Joss, Call Me Back

Firefly is a fun show. There’s no denying that. “Wagon Train to the Stars” is a winning concept, as the dozens of Star Trek spin-offs and clones can attest. So long as there are televisions, there will be fat nerds to sit in front of them. I hear The Expanse is doing well. But it isn’t the mystery some people seem to think it is that Firefly got cancelled after just one season: characters routinely act contrary to what the audience is told about them; the set design, while charming, is pretty janky; and Joss Whedon’s dialogue fucking blows, to say nothing of his other proclivities. The list goes on. A cool concept only gets you so far.

The Serenity
 
The problem is they didn’t do anything with the concept. The crew of the Serenity are essentially ex-Confederate guerillas…in SPACE. Firefly could’ve been The Outlaw Buck Rogers, but wound up being closer to Little House on the Planet than anything else. It’s the anti-Trek. The core conceit of the show is an indictment of Roddenberry’s brand of horny humanism. It’s a Reconstruction Era western with ray guns. The men who landed on the moon in 1969 were no more enlightened than the men who landed at Guanahani in 1492. What makes you think the men of 2517 will be any better?

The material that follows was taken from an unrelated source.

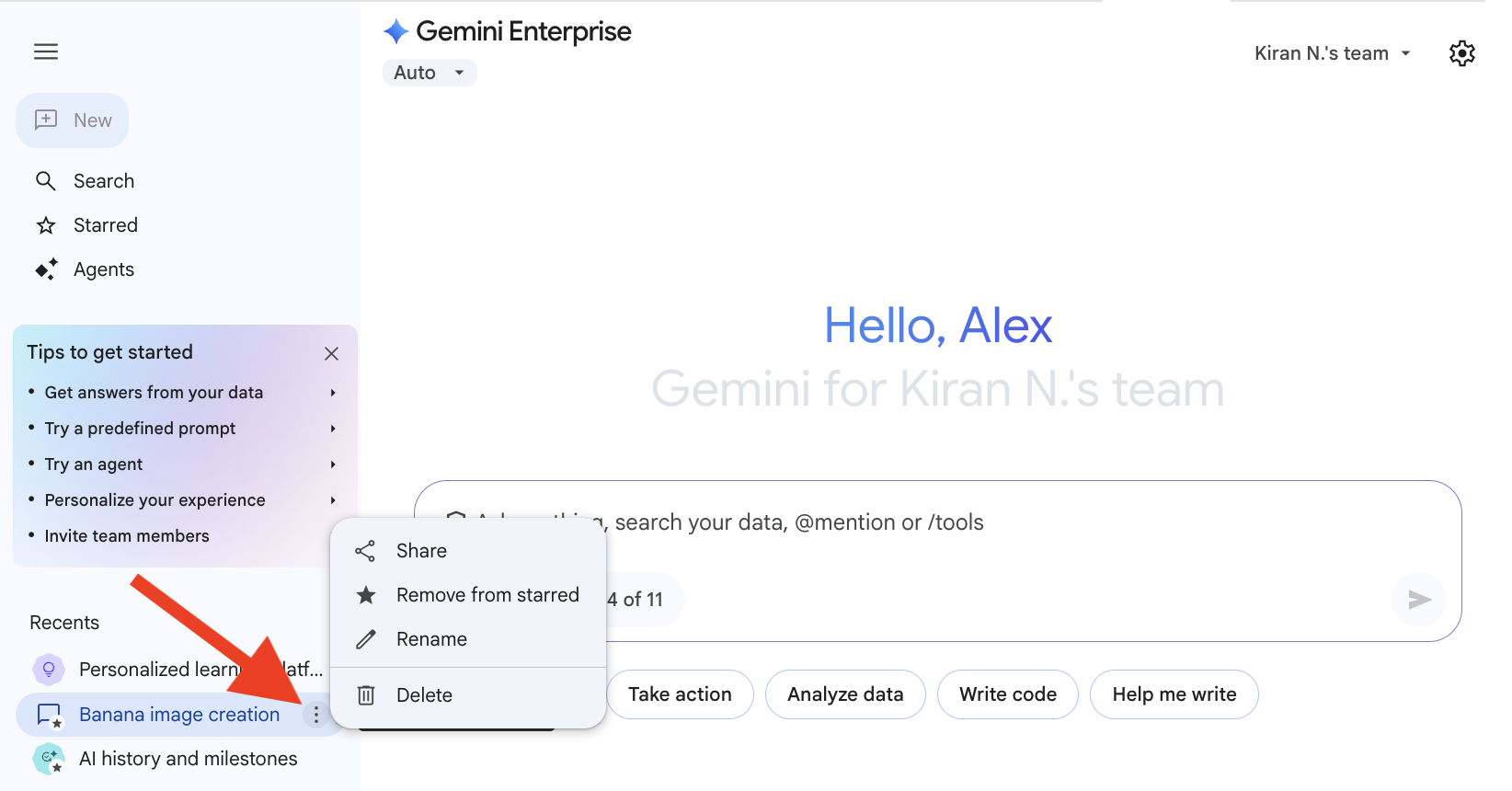The height and width of the screenshot is (791, 1512).
Task: Click the settings gear icon
Action: click(x=1461, y=53)
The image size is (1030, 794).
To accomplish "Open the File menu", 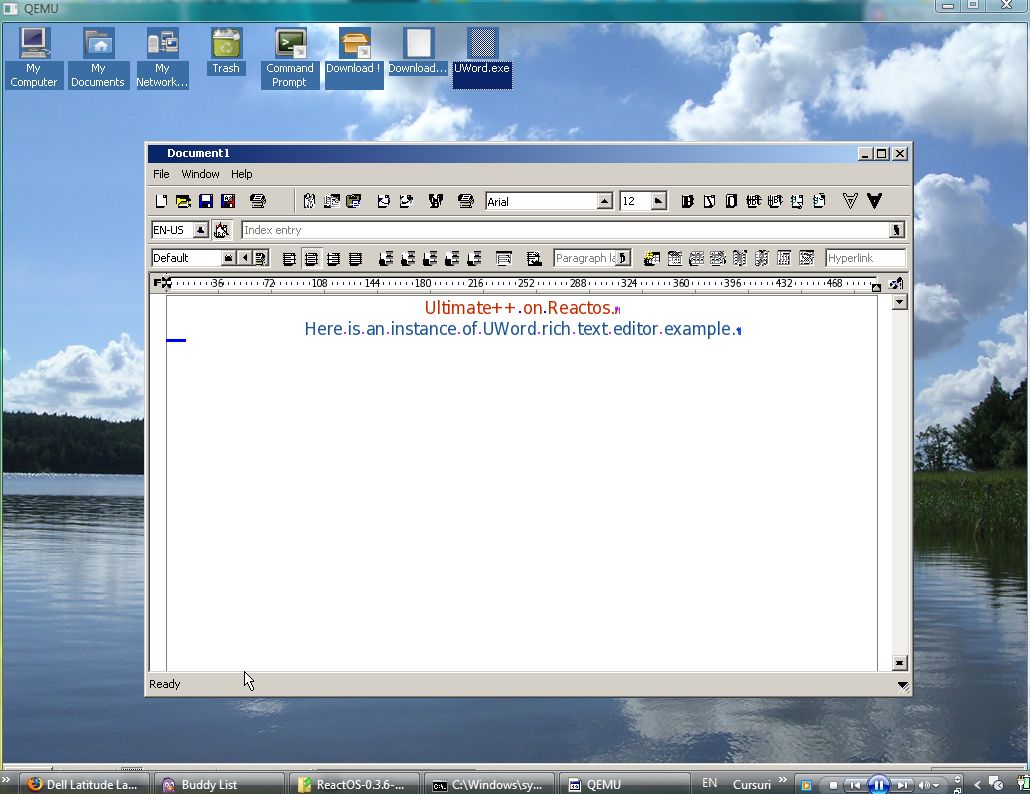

Clint Eastwood as... The Outlaw Josey Wales
 
I’m not going to pretend like I know everything there is to know about Firefly (or how to direct actors, or where to put the camera), but I think I could’ve done a better job. From what I understand, the show picks up at the tail end of a conflict between the Alliance/Union and the Browncoats/Confederacy. This conflict spanned several dozen planets and ended with a decisive Alliance victory in the Serenity Valley on some stellar backwater. Now, the surviving Browncoats are either trying to re-enter civil society or keep Fighting the Good Fight as criminals and outlaws on the fringes. Our big damn heroes fall into the latter group.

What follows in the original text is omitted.